According to his biographer, Robert Scarry: "No president of the United States ... has suffered as much ridicule as Millard Fillmore". He ascribed much of the abuse to a tendency to denigrate the presidents who served in the years just prior to the Civil War as lacking in leadership. For example, president Harry S. Truman "characterized Fillmore as a weak, trivial thumb-twaddler who would do nothing to offend anyone", responsible in part for the Civil War.
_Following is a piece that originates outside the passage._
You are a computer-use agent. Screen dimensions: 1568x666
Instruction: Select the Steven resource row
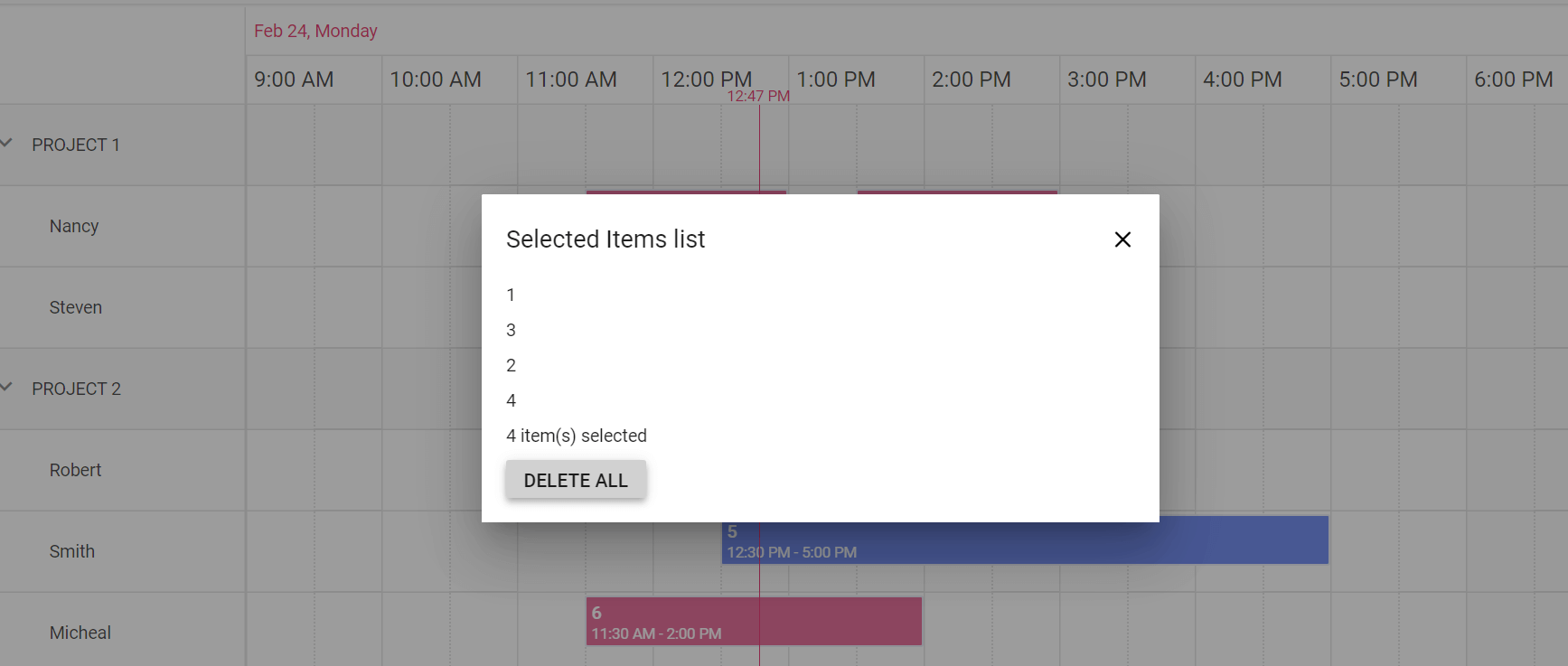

Professional historians are no more kind. Paul Finkelman commented, "on the central issues of the age his vision was myopic and his legacy is worse ... in the end, Fillmore was always on the wrong side of the great moral and political issues". Finkelman argues that the central accomplishment of Fillmore's tenure, the Compromise of 1850, should instead be called the "Appeasement of 1850" due to its abandoning of the Wilmot Proviso, thereby opening up all of the territories of the Mexican Cession to slavery.

On a more favorable note, historian Elbert B. Smith found him to be "a conscientious president" who chose to honor his oath of office and enforce the Fugitive Slave Act, rather than govern based on his personal preferences. According to Smith, the enforcement of the Fugitive Slave Act has given Fillmore an undeserved pro-southern reputation, and the evaluation of his presidency has also suffered because "even those who give him high marks for his support of the compromise have done so almost grudgingly, probably because of his Know-Nothing candidacy in 1856". Paul G. Calabresi and Christopher S. Yoo, in their study of presidential power, deemed Fillmore "a faithful executor of the laws of the United States—for good and for ill". Rayback applauded "the warmth and wisdom with which he had defended the Union". Benson Lee Grayson suggested that Fillmore's constant attention to Mexico avoided a resumption of the war and laid the groundwork for the Gadsden Treaty during Pierce's presidency. Fred I. Greenstein and Dale Anderson praised Fillmore for his resoluteness in his early months in office, noting that Fillmore "is typically described as stolid, bland, and conventional, but such terms underestimate the forcefulness evinced by his handling of the Texas–New Mexico border crisis, his decision to replace Taylor's entire cabinet, and his effectiveness in advancing the Compromise of 1850".

Polls of historians and political scientists have generally ranked Fillmore in the bottom quartile of presidents. A 2018 poll of the American Political Science Association’s Presidents and Executive Politics section ranked Fillmore as the sixth-worst president. A 2017 C-SPAN poll of historians ranked Fillmore as the seventh-worst president.

In his profile of Fillmore for the Miller Center of Public Affairs, historian Michael Holt writes:

From the modern perspective, Fillmore seems almost an invisible man among Presidents. Books on him are all but nonexistent. But his accomplishments, while not great, were nonetheless substantial. In addition to the fine legislative engineering that passed the compromise, Fillmore also conducted a disciplined, principled foreign policy.